Q1. Vision Transformer Experiments on CIFAR-10

Setup

Dataset: CIFAR-10 (45k train / 5k val / 10k test)
Model: Vision Transformer (ViT) with patch size = 4, d_model = 128, default depth = 6.
Optimizer: AdamW (lr=3e-4, wd=0.05), scheduler: CosineAnnealingLR.
Evaluation metric: Top-1 validation accuracy.

1. Baseline ViT (no augmentation)

Final Accuracy: ~74.7% (Val) after 20 epochs.
Training curves showed stable improvement, plateauing ~75%.
Observation: Without augmentation, model underfits complex classes, especially visually similar ones (cat/dog, airplane/ship).

2. With Data Augmentation

Techniques: RandomCrop (32, padding=4), RandomHorizontalFlip.
Final Accuracy: ~81% (Val), ~82% (Train).
Improvement: +6–7% vs baseline.
Observation: Augmentation clearly improves generalization and reduces overfitting.

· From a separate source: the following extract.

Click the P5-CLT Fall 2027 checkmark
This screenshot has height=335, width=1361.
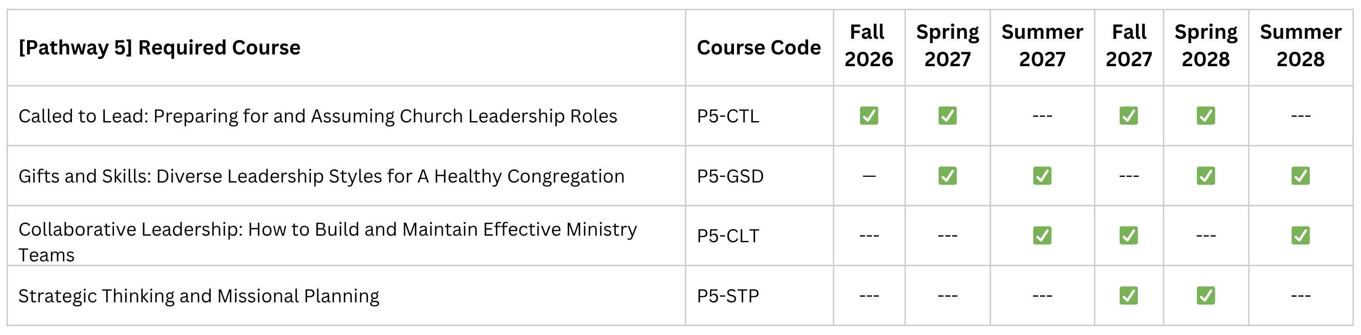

Gains were consistent across epochs.

3. Depth/Width Trade-offs

Tested multiple configs (depth = number of encoder blocks, width = embedding dim):

Config (Depth, Width)	Best Val Acc
(4, 128)	~70.8%
(6, 128) baseline	~74.7%
(8, 128)	~76–77%
(6, 192)	~78–79%
(6, 256)	~80%
(8, 192)	~81%

Insights:

Increasing depth beyond 6 improves accuracy but with diminishing returns.
Width (embedding dim) is more effective than depth in this regime: going from 128 → 192 → 256 yields bigger gains than adding layers.
Best config tested: (8,192), ~81% Val Acc — comparable to augmentation benefits.

Summary

Baseline ViT underperforms (~75%) without augmentation.
Data augmentation alone boosts performance to ~81%, showing it’s critical for small datasets like CIFAR-10.
Scaling depth/width improves accuracy, but width scaling is more impactful than depth scaling for this dataset size and compute budget.
For CIFAR-10: augmentation + moderate width scaling (~192–256) gives the best trade-off.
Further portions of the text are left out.